Late August

It’s that time of year again in Seoul. War-game season. Since I first came to Seoul, my concerns about a possible escalation of violence on the Korean peninsula have lessened in terms of anxiety around the news. I’ve now been here through countless missile tests (both successful and unsuccessful) from the North, numerous threats of reducing Seoul to a “sea of ash” and at times the talk of an escalated war. I’ve adjusted to this as a normal part of life here. Coming from Vermont, about as safe and peaceful as it gets, I was a bit sensitive to the politically volatile landscape of Seoul at first. Yet, for me, there was always a fascination, albeit depressing, with the whole story and history.

What I have learned, and didn’t take long to learn, was that these threats and chest pumping from the North come routinely. There’s a pattern, as the North is typically using threats and displays of military strength to both boost national pride and cohesion amongst its people and create the right environment for appeasement through financial/economic support. Being the poorer of the two countries, with massive issues of hunger, now facing a sever drought, and next door to the South, with a distant hope of re-unification, the North has relied on military might as it’s main prop to stay economically afloat and safe. There’s a reason and rhyme behind what they do…but that is not to dismiss that a real danger does exist. Most of my Korean friends admit that there is a genuine degree of danger, but it’s so removed from the daily reality in Seoul that it’s out of mind for most people most of the time.

Anyway, I’m reminded again of this cycle as September approaches and the annual US-Korea joint military drills begin. This year they were preceded with NK accusations that the drills were cover for a secret attack. Last year during this time was a long drawn-out conflict involving land mines, K-Pop and other Korean drama audio clips being blared over the border with loudspeakers and tanks lined up alongside the NK border. Since these drills have just started, there’s a good chance for more to come this time around. Living here, the seasons are marked by these escalations. This afternoon was another mock-drill where a siren sounds at loud volume across the city and cars are told to park and the subway shuts down.
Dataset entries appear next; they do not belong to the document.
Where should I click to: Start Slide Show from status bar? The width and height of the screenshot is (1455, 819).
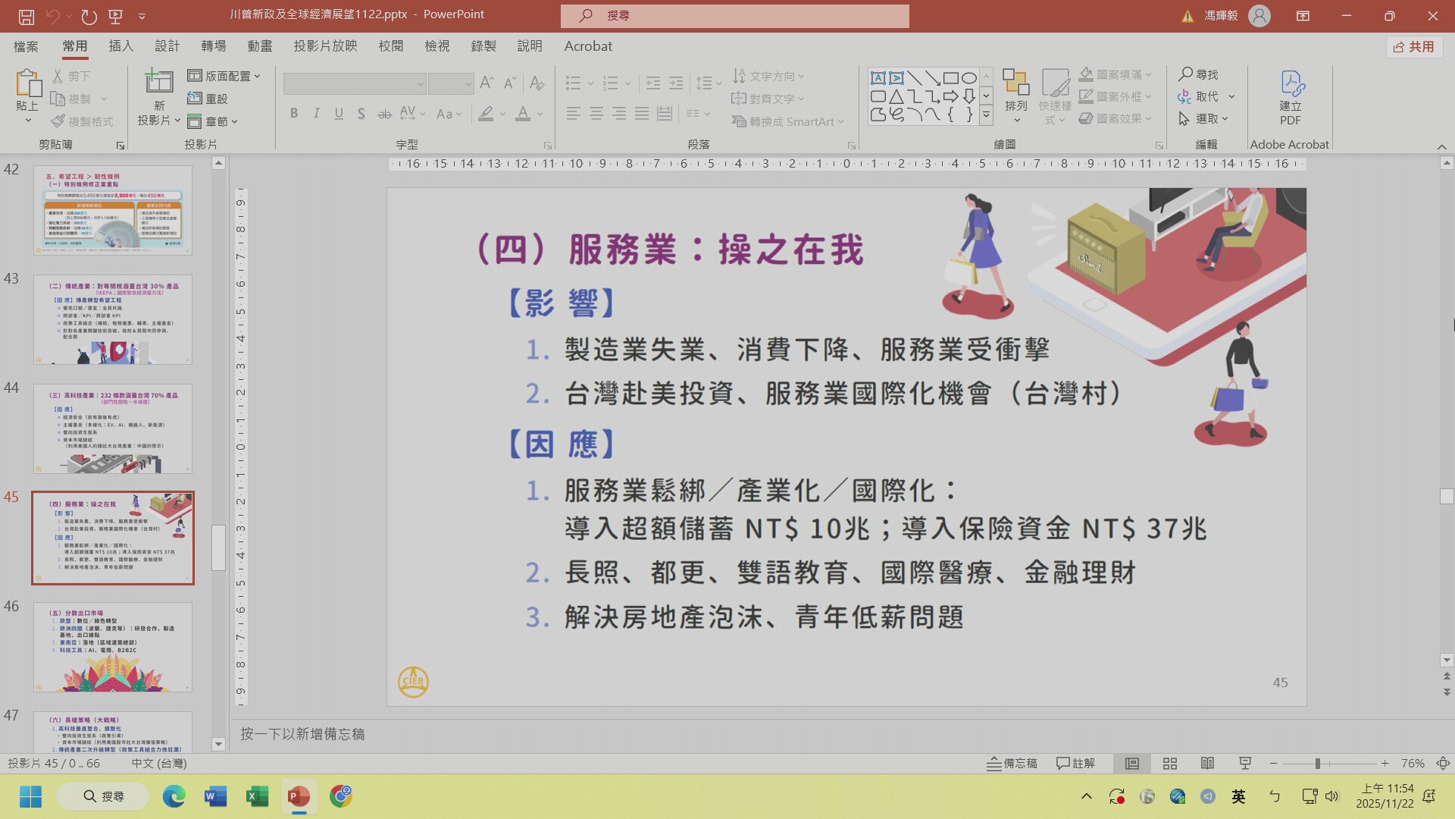tap(1244, 764)
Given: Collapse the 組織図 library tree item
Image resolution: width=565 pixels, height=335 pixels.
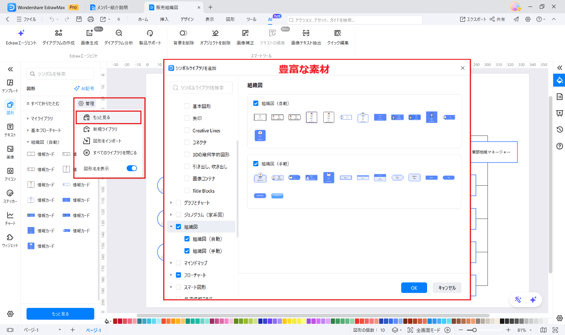Looking at the screenshot, I should pyautogui.click(x=171, y=227).
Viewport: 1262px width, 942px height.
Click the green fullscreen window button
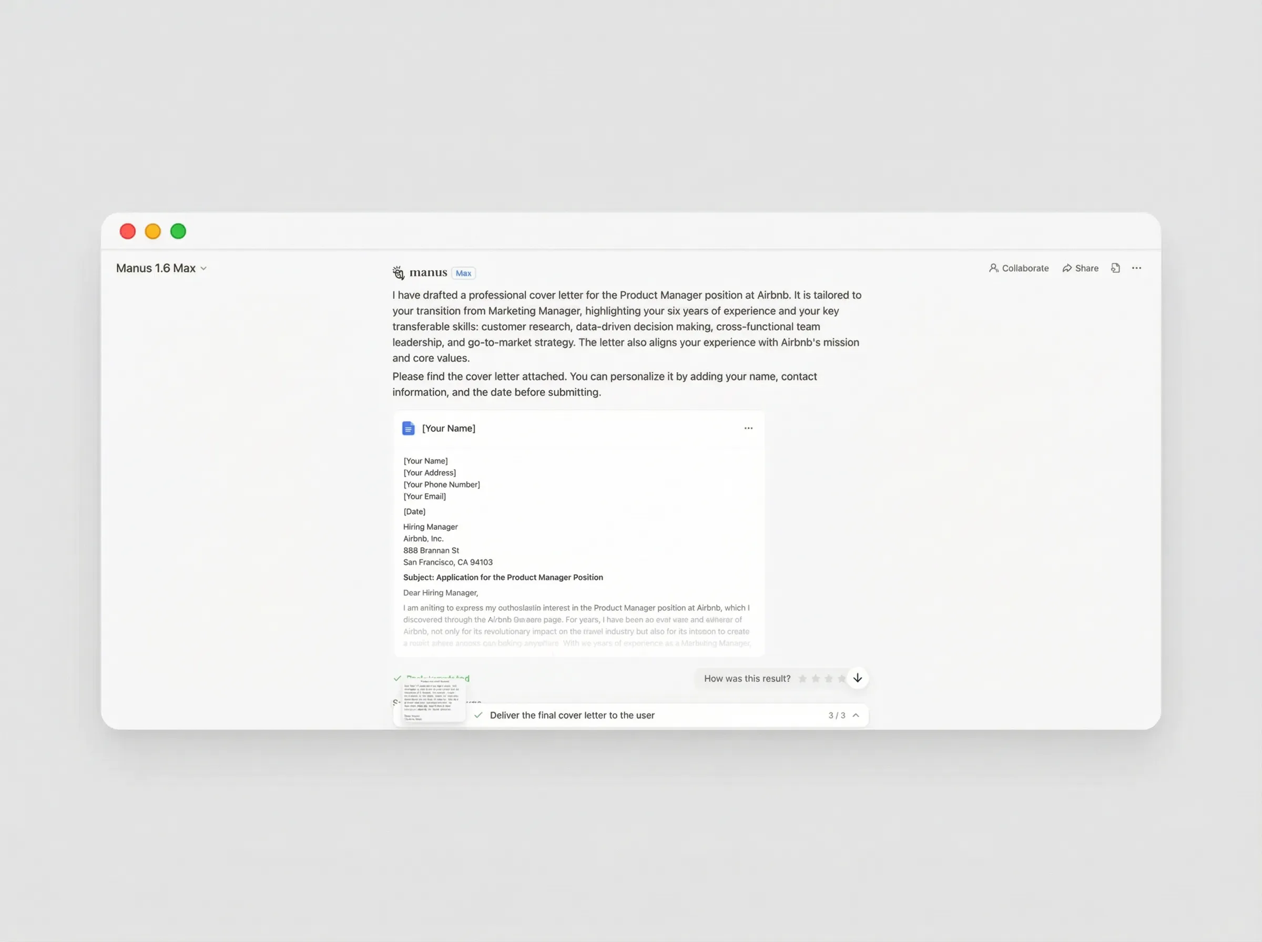[178, 231]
I looked outside from my Win’s apartment, up on a high floor of a tower in central Seoul as the siren blared. People below were walking around talking on their phones. The streets looked a bit quieter than usual, but beyond that, it’s like the blaring siren was simply background noise. It’s just another day of life for people here. As a foreigner, we have the privileged position of looking in, without the same concerns of this land being our foundation, our absolute home. Obviously, the longer I’m here, the more that changes. But for now, I still often feel like I’m looking in, not truly understanding what all this uncertainty means to the people around me. It’s part of the package being in this part of the world. There’s probably a lot of change to come in East Asia these next 5-10 years. For the time being, I’ll stay hoping for peace.